Intel® DevCloud for oneAPI

Overview Get Started Documentation Forum external link

Get started with the Intel oneAPI Base Toolkit on the DevCloud

What is the Intel® DevCloud

The Intel® DevCloud is a cluster composed of CPUs, GPUs, and FPGAs, and it is preinstalled with several Intel® oneAPI toolkits. The Intel DevCloud will be kept up to date with the latest hardware and software from Intel—allowing you to evaluate them soon after they are released.

In order to request access to the Intel® DevCloud, please sign up here: Intel® DevCloud Sign-Up.

Once your request is approved, you will receive an e-mail message with the necessary information to configure a connection to the Intel® DevCloud and to sign in.

All users who log in to the Intel DevCloud are directed to a staging area—a login node. Actual work is submitted to dedicated compute nodes composed of CPUs, GPUs ,and FPGAs. The interaction with these compute nodes is achieved through the Portable Batch System (PBS); that is, users must employ PBS utilities such as qsub, pbsnodes, qstat, etc. to request and use compute resources. The specific PBS implementation running on Intel DevCloud is called TORQUE*. For more information about PBS TORQUE and an overview of the PBS commands please check the links in the resource section at the bottom of this document.

The following will help you to get started quickly with Intel® oneAPI on Intel DevCloud using the vector-add sample. vector-add is a simple program that adds two large vectors and verifies the results. This program is implemented using SYCL* for CPU, GPU and FPGA.

CPU/GPU Vector-Add Sample Walkthrough

  1. Connect to the DevCloud.
    ssh devcloud
  2. Download the samples.
    git clone https://github.com/oneapi-src/oneAPI-samples.git
  3. Go to the vector-add sample.
    cd oneAPI-samples/DirectProgramming/C++SYCL/DenseLinearAlgebra/vector-add/

Build and Run the Sample in Batch Mode

The following describes the process of submitting build and run jobs to PBS.

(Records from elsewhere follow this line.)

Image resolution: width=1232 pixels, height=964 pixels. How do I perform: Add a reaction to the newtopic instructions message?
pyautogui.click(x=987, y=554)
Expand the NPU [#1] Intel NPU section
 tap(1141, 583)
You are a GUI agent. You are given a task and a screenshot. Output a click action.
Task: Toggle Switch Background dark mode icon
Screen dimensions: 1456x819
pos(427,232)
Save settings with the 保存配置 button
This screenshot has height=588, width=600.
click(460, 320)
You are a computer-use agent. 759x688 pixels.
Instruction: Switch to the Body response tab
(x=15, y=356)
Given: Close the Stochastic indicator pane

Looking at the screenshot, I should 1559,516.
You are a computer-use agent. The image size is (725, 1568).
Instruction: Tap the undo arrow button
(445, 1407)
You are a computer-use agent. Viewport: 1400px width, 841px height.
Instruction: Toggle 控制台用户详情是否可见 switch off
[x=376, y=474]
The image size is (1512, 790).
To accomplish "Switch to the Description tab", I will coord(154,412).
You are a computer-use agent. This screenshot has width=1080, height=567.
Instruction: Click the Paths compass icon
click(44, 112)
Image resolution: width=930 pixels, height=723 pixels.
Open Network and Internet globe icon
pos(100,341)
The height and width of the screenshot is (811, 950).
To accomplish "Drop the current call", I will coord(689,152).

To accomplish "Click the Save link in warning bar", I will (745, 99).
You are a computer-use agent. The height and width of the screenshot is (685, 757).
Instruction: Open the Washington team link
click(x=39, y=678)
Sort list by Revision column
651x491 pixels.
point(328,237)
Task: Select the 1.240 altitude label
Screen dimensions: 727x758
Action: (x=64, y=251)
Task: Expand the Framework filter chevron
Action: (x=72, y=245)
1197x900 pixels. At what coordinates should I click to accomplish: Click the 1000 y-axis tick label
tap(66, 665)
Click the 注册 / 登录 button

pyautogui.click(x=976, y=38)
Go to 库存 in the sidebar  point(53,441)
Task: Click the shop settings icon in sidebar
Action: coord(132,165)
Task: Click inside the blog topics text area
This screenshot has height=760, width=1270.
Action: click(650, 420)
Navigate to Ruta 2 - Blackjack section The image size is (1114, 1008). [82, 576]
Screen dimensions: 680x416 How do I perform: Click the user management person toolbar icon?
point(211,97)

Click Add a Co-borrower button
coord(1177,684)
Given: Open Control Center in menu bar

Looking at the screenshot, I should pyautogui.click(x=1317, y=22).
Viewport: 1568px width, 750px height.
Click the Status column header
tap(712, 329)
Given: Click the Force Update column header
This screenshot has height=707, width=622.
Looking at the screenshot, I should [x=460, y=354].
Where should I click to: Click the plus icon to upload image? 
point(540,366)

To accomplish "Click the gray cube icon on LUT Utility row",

A job is a script that is submitted to PBS through the qsub utility. By default, the qsub utility does not inherit the current environment variables or your current working directory. For this reason, it is necessary to submit jobs as scripts that handle the setup of the environment variables. In order to address the working directory issue, you can either use absolute paths or pass the -d <dir> option to qsub to set the working directory.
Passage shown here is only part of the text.